The question of increasing rents on vacant units has become a more pressing one in recent months as rising demand for apartments in the District shifted the market dynamics in the landlords' favor, a dynamic that typically gives them the ability to hike rents.

In its last two quarterly reports, Delta Associates has found that the D.C. Metro area has posted new records for Class-A apartment absorption during the prior 12-month periods. In the 12 months ending Sept. 30, 7,055 more units were leased than were vacated, a 201% increase from the prior year, according to Delta Associates. 

"There is some pent-up demand for housing, whereas in 2020 there was not much leasing activity occurring, not just in the city, but in other parts of the region," Rich said. "A lot of that lack of leasing activity is catching up in 2021."

The Avec building on H Street NE, a new mixed-use development from Rappaport and WC Smith.

Experts predict this strong demand will translate into more rent increases next year, especially once landlords can hike rents on lease renewals. The potential for rent increases could be exacerbated by a slowdown in new supply, with Delta Associates finding that the District's 36-month construction pipeline is 15% lower than it was a year ago. 

"Given the development pipeline and the level of anticipated demand for Class-A apartments, we expect rent growth will moderate back to a more normal level of 3% to 4% per year over next three-year period," Rich said. "We were starting to see rents increase close to that level prior to [the] pandemic, and so we’re expecting that trend to resume once all of the fluctuations in market sort themselves out."

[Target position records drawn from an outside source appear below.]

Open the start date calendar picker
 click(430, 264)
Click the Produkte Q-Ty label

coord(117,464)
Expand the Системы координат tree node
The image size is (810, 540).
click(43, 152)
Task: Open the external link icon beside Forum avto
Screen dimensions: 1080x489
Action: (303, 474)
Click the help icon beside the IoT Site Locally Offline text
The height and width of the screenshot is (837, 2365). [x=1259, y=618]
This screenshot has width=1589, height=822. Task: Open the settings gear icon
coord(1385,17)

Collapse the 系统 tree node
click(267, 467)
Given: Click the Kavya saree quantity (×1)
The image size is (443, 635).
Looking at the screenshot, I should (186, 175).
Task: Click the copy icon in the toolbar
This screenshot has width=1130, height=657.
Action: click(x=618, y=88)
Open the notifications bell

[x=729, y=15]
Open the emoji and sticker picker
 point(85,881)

Branchaud said that WC Smith has seen growing leasing demand since the start of the summer, especially at its new buildings. She said the 419-unit Avec building on H Street reached a pace of 23 leases per month, and the Garrett building in Capitol Riverfront signed 29 leases per month. 

Because these buildings didn't have prior tenants and aren't subject to the rent freeze, she said they have been able to achieve higher rents as the market has improved compared to the rents they were able to charge earlier this year. 

"We’re certainly seeing with our new units at Garrett and Avec, we have been able to see rents return in a healthy way," Branchaud said. "For a new unit where we were having to take discounts, we were able to get back to where we had hoped to be this summer."

Hunter said he expects small landlords will begin to raise rents as soon as they are clear that the law allows them to do so. 

"When individuals are again allowed to exercise their right to increase the rent in response to market demand, yeah, we’re going to see increases," Hunter said. "People haven’t been legally allowed to raise the rent for 18 months."

AOBA's Peter said many landlords have been waiting until after the end of this year to raise rents. 

"I think they’re all looking toward that Dec. 31 date," Peter said. "I don't expect to see any out of the line increases. I think they’re going to be pretty slow. It’s going to take them a while to get things back on track."

CORRECTION, OCT. 28, 5 P.M. ET: A previous version of this story incorrectly stated that Richard Lake is the chair of WDCEP. He previously served as chair but stepped down in January after nearly a decade.

UPDATE, OCT. 29, 10 A.M. ET: This story has been updated to include an additional provision of the emergency rent freeze law. 

UPDATE, Nov. 1, 9:30 A.M. ET: This story has been updated with a new statement from the Office of the Attorney General revising its interpretation of the rent freeze law.